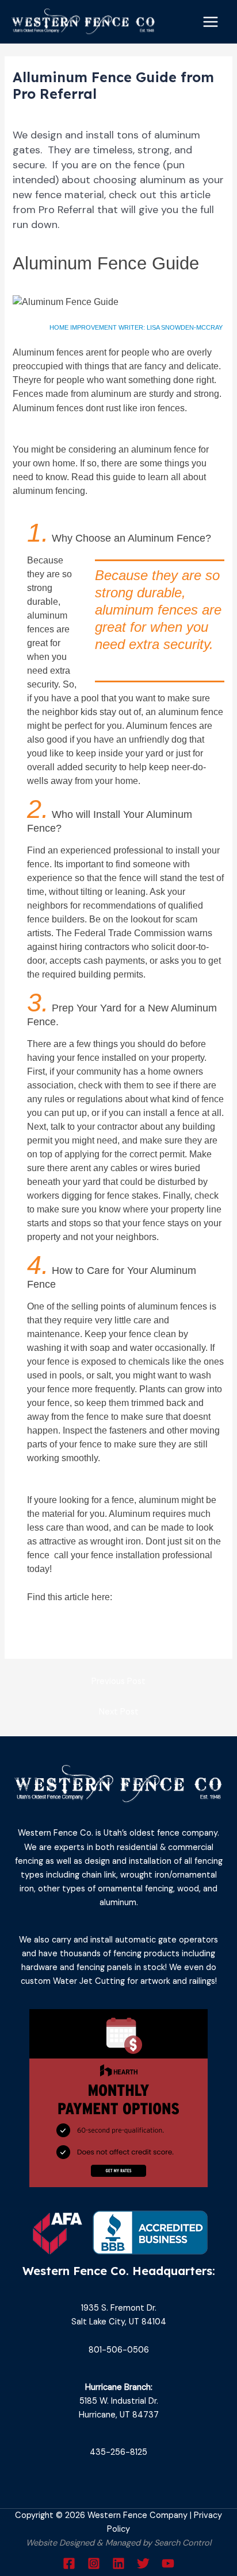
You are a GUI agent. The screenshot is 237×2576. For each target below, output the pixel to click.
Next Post (119, 1711)
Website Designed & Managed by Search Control (118, 2543)
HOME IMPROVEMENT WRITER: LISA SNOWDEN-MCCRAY (136, 327)
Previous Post (118, 1681)
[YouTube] (168, 2563)
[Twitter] (143, 2563)
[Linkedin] (118, 2563)
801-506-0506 (119, 2350)
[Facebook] (69, 2563)
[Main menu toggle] (210, 22)
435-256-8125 (118, 2452)
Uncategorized (46, 113)
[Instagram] (93, 2563)
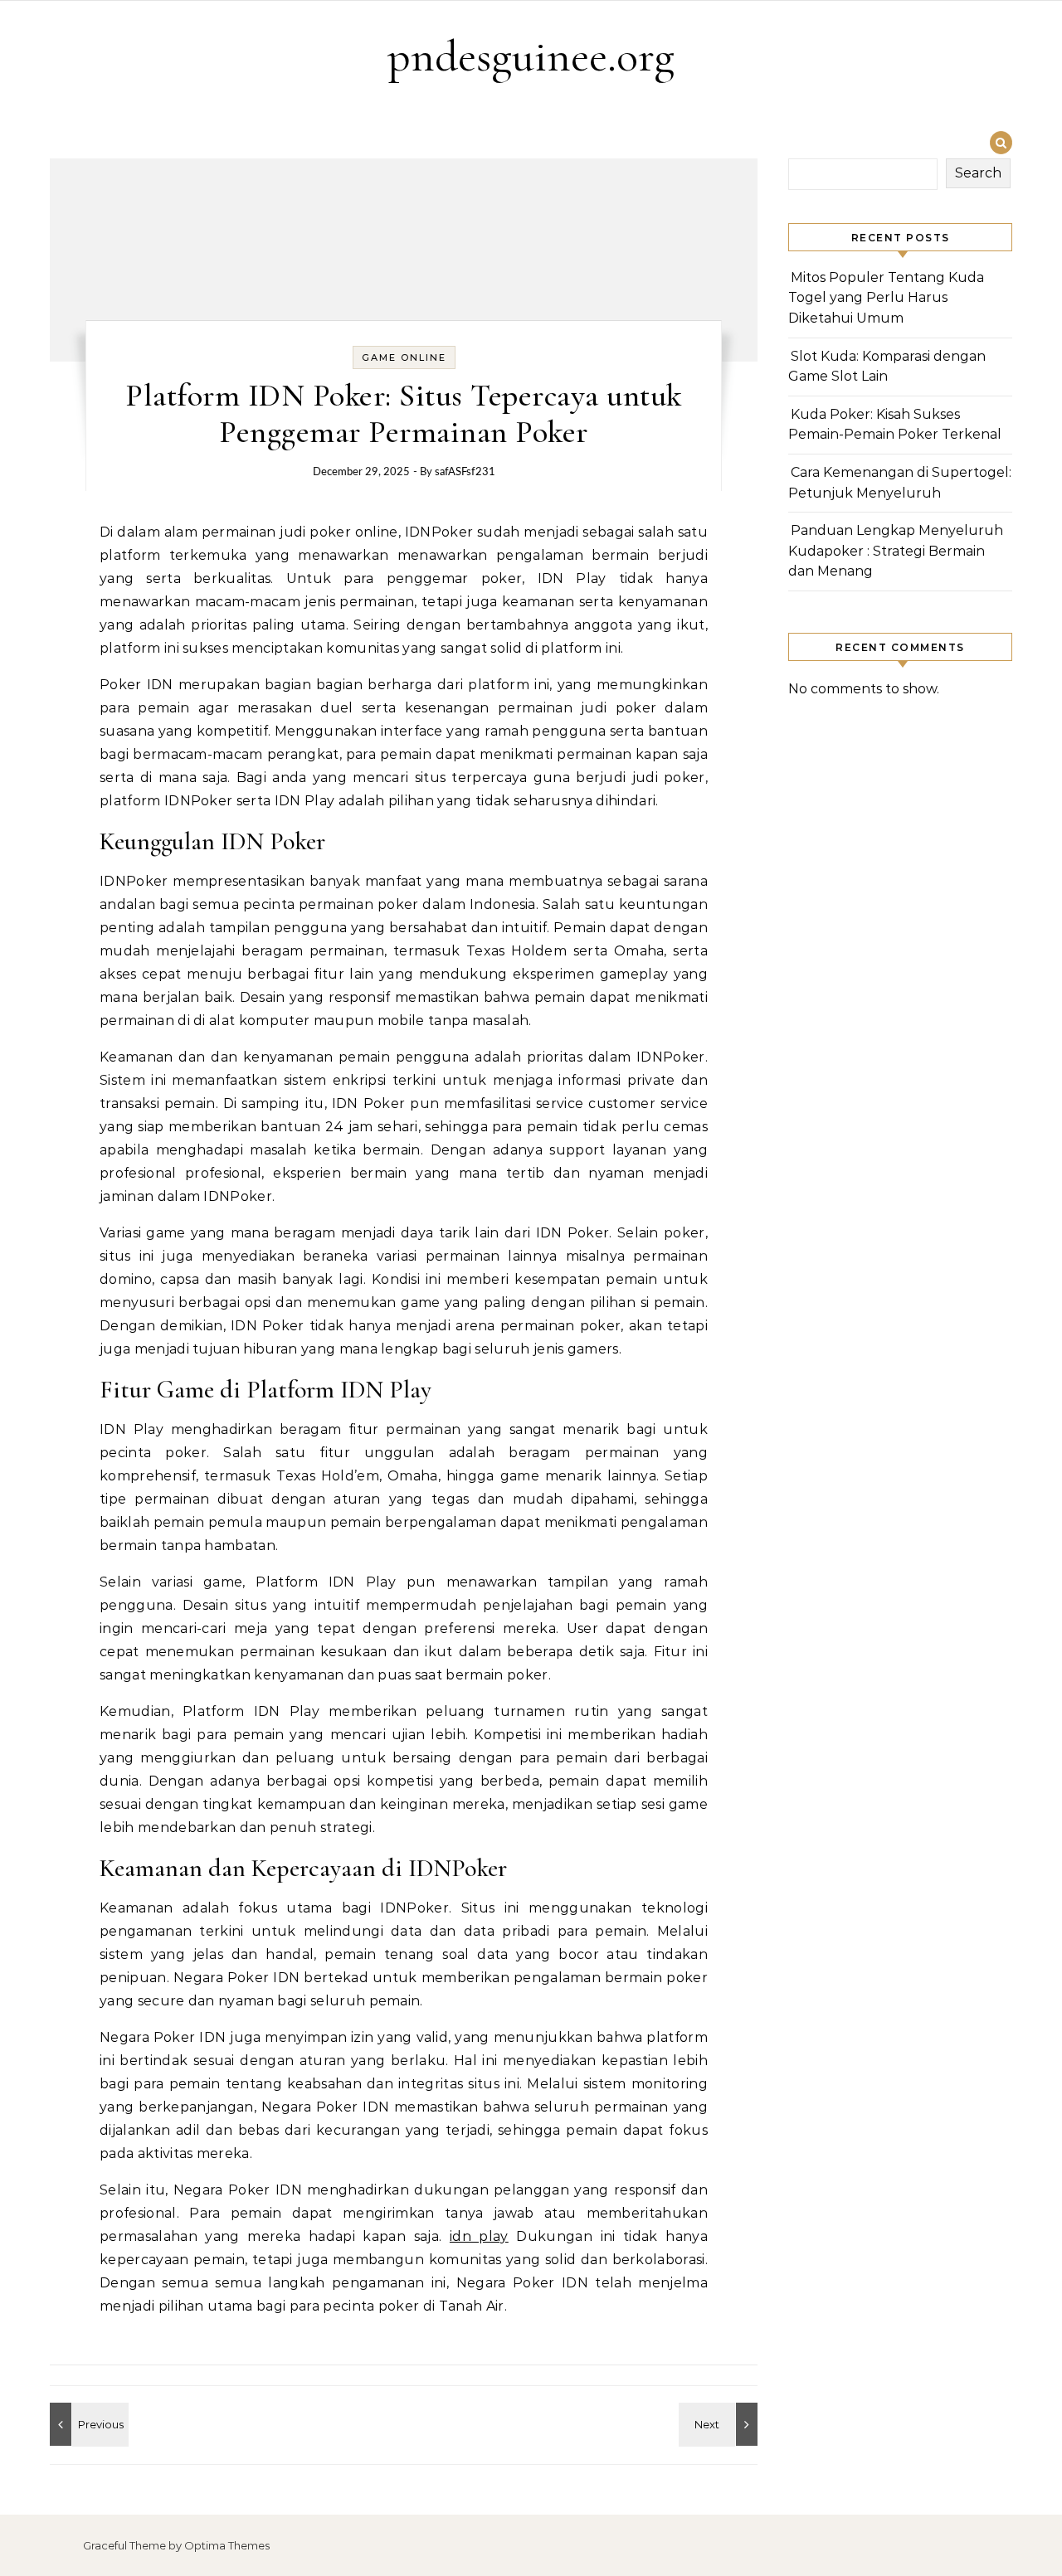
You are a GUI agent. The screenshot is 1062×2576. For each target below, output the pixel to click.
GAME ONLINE (404, 357)
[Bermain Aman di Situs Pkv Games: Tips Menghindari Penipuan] (87, 2424)
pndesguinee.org (531, 56)
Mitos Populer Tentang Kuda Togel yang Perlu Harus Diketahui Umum (886, 298)
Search (978, 173)
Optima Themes (227, 2545)
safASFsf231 (465, 472)
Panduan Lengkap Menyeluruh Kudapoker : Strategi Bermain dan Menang (895, 550)
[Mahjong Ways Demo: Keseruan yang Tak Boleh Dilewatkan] (720, 2424)
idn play (479, 2236)
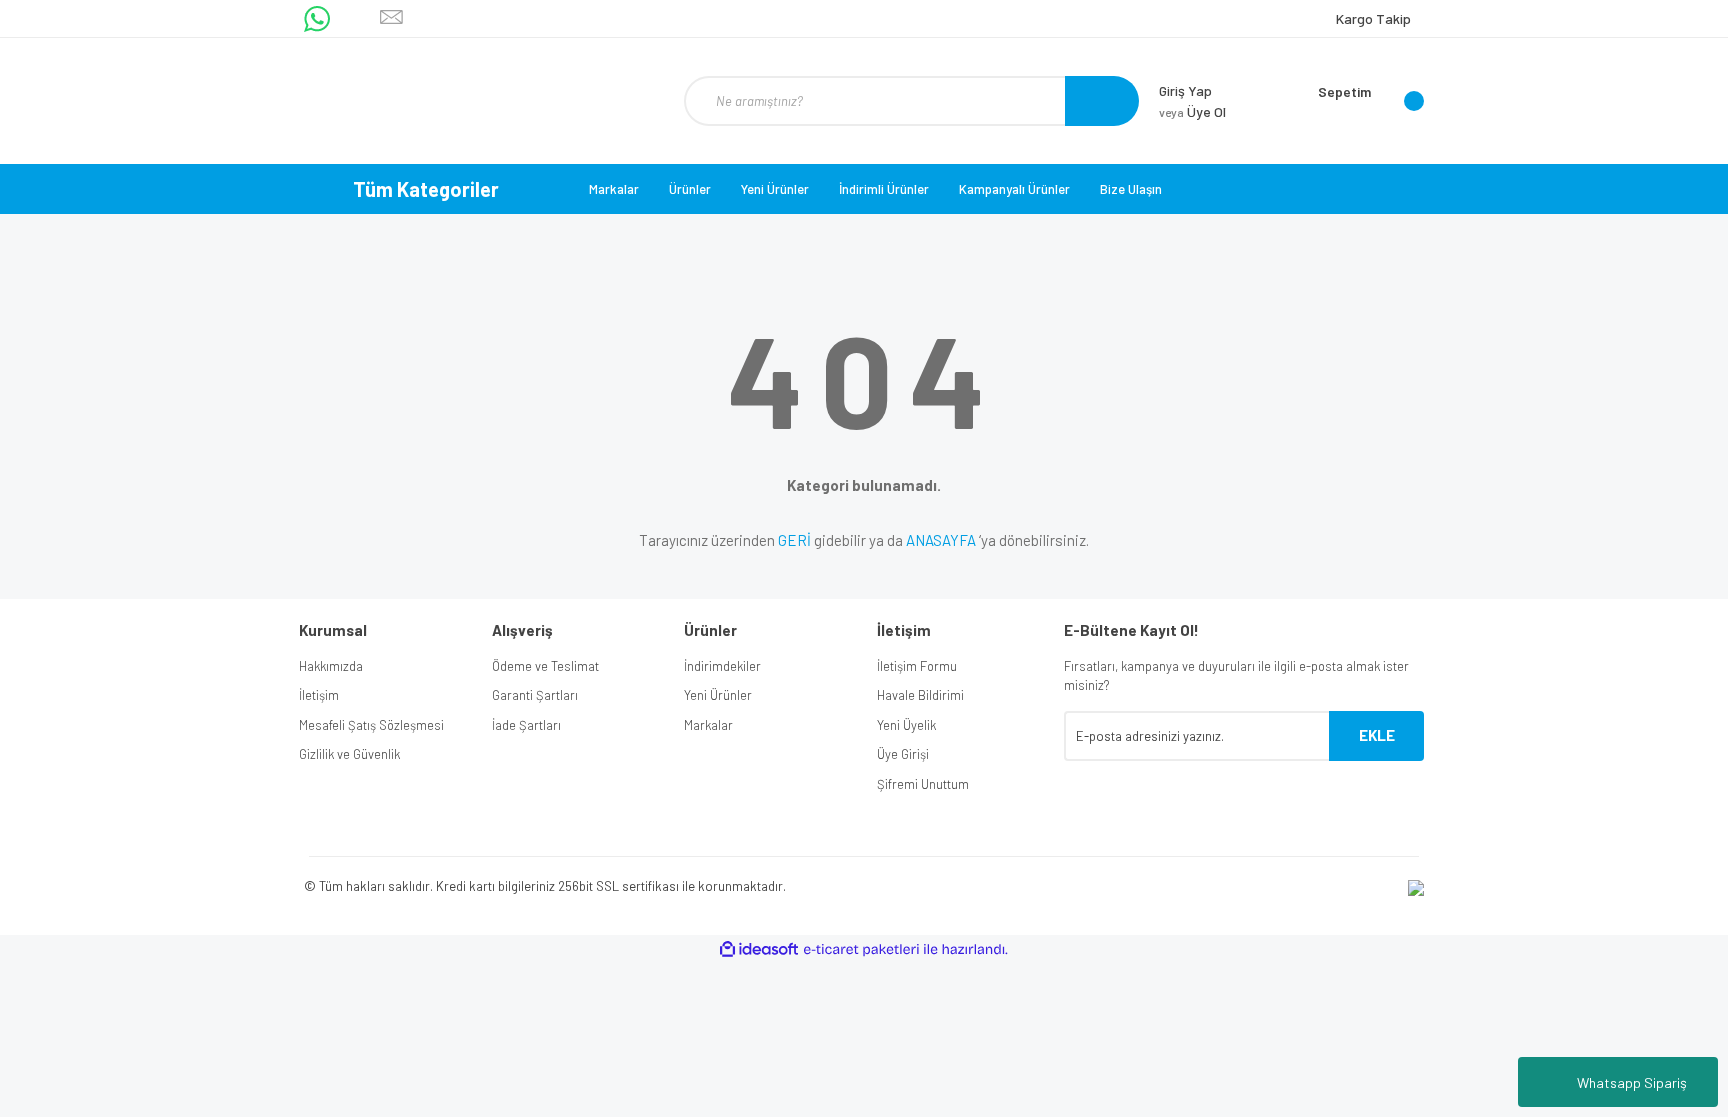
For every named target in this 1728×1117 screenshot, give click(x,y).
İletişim (319, 695)
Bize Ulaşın (1131, 189)
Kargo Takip (1373, 18)
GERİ (794, 540)
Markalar (614, 189)
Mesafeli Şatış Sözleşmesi (371, 725)
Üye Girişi (903, 754)
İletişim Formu (917, 666)
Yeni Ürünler (775, 189)
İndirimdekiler (722, 666)
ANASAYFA (941, 540)
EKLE (1377, 735)
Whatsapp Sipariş (1632, 1082)
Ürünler (690, 189)
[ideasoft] (759, 949)
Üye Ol (1192, 111)
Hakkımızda (331, 666)
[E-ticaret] (861, 949)
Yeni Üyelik (906, 725)
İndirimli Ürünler (884, 189)
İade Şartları (526, 725)
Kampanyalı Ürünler (1014, 189)
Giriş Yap (1185, 90)
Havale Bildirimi (920, 695)
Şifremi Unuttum (923, 784)
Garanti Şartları (535, 695)
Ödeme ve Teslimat (545, 666)
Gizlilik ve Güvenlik (349, 754)
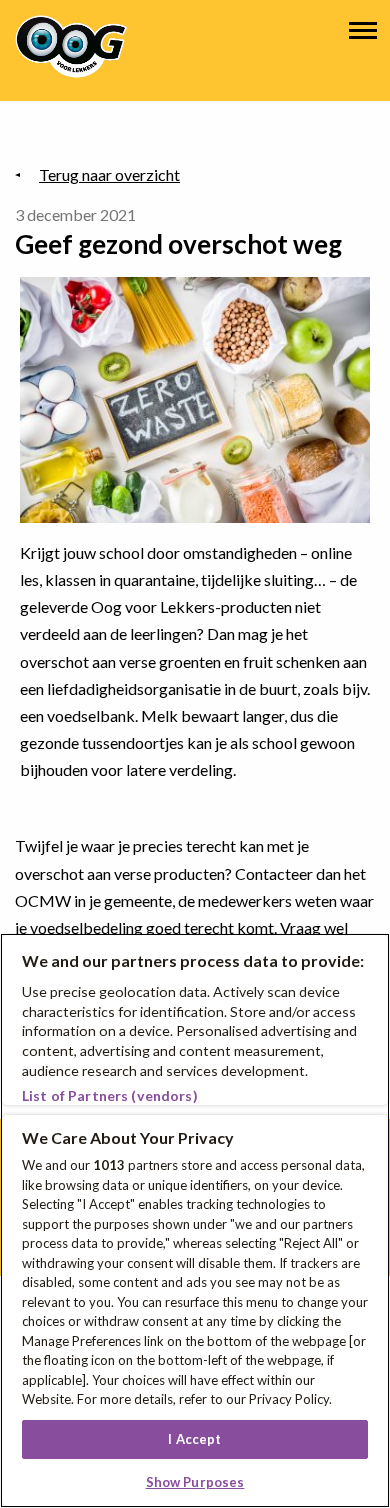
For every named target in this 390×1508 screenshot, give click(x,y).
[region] (195, 1220)
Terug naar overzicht (109, 174)
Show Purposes (195, 1482)
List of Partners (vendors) (110, 1095)
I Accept (194, 1439)
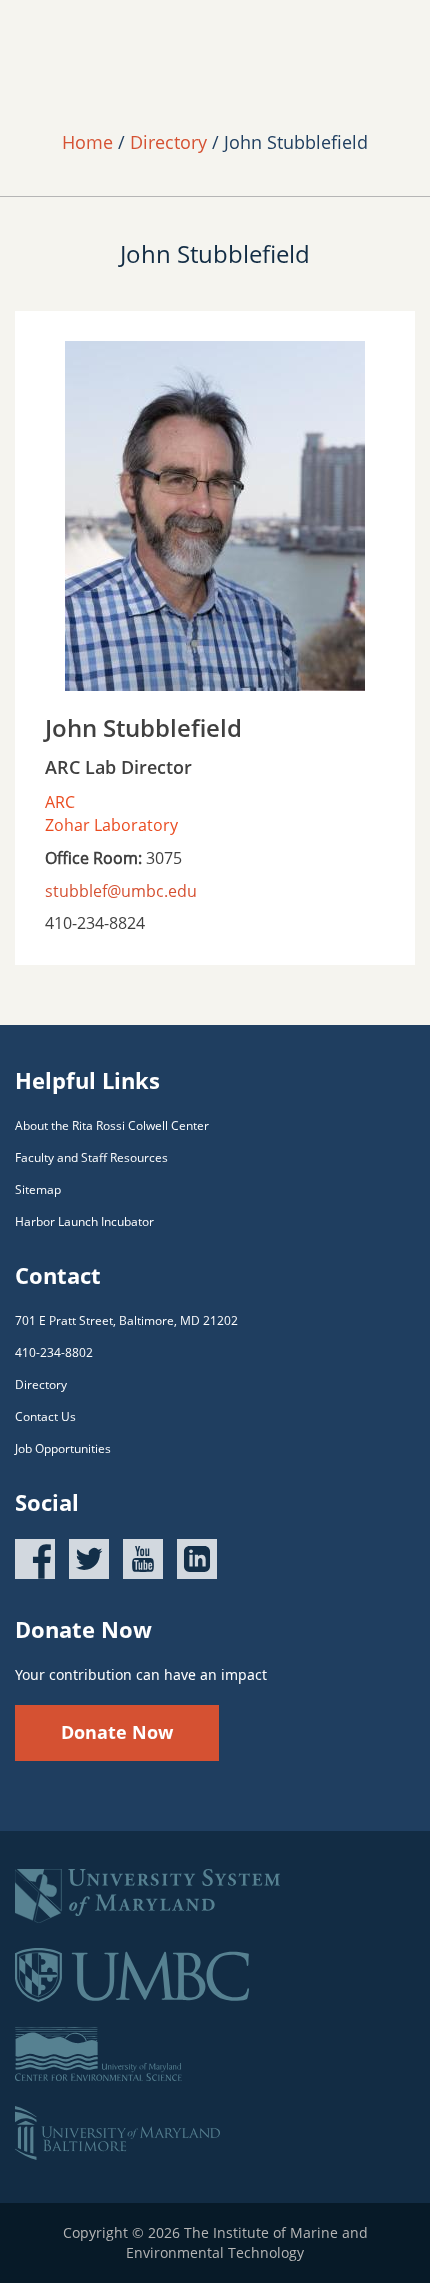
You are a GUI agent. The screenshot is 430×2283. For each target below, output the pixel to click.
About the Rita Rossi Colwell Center (112, 1125)
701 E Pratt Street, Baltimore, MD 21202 (126, 1320)
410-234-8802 (54, 1352)
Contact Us (45, 1416)
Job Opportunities (63, 1448)
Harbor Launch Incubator (84, 1221)
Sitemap (38, 1189)
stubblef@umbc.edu (121, 891)
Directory (168, 142)
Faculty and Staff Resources (91, 1157)
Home (87, 142)
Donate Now (117, 1732)
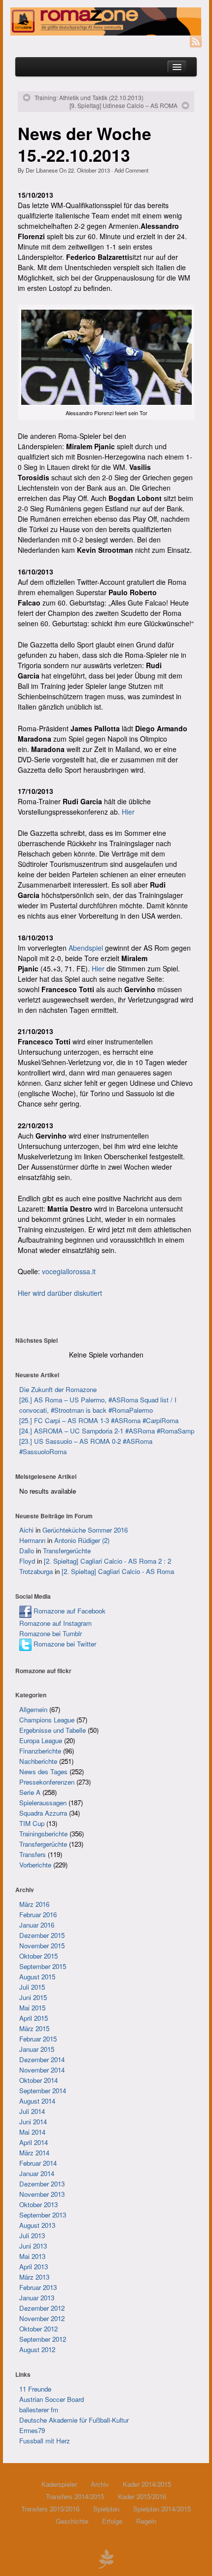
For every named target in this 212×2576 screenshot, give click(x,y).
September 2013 (42, 2214)
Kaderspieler (59, 2484)
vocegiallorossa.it (69, 1271)
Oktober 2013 (38, 2204)
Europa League (40, 1740)
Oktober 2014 (38, 2080)
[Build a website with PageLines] (106, 2558)
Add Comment (131, 170)
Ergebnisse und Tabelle (52, 1730)
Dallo (26, 1550)
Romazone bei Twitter (64, 1643)
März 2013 (34, 2277)
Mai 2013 (32, 2256)
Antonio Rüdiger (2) (81, 1540)
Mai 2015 (32, 2007)
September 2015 (42, 1966)
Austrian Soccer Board (51, 2399)
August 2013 (37, 2225)
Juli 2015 (32, 1987)
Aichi (26, 1530)
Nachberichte (38, 1761)
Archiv (100, 2484)
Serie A (29, 1792)
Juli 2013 (32, 2235)
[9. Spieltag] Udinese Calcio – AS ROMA (123, 105)
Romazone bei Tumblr (50, 1633)
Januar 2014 (36, 2173)
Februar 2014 (38, 2163)
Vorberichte (35, 1864)
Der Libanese (42, 170)
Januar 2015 (36, 2049)
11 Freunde (35, 2389)
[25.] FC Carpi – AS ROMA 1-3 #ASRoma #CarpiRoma (98, 1420)
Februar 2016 (38, 1914)
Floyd (27, 1561)
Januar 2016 (36, 1925)
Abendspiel (86, 948)
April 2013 (33, 2266)
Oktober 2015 (38, 1956)
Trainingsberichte (43, 1833)
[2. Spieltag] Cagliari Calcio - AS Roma (118, 1571)
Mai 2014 (32, 2132)
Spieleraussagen (43, 1802)
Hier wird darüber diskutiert (60, 1293)
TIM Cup (31, 1823)
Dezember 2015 (42, 1935)
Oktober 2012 (38, 2328)
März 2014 (34, 2152)
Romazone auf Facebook (69, 1610)
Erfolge (112, 2521)
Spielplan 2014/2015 (162, 2508)
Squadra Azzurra (43, 1813)
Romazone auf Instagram (55, 1623)
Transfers (32, 1854)
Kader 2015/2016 (142, 2496)
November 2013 (42, 2194)
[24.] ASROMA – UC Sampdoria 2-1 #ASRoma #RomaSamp (106, 1430)
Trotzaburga (36, 1571)
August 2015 (37, 1976)
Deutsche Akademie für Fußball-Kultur (74, 2420)
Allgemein (33, 1709)
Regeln (146, 2521)
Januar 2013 (36, 2297)
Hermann (32, 1540)
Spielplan (106, 2508)
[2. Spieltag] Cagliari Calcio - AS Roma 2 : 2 (107, 1561)
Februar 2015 (38, 2038)
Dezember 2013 (42, 2183)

--

**ASSIGNMENT**
If a line of the listing contains "pixel", count it; state the final number and nothing more.

**TASK ANSWER**
3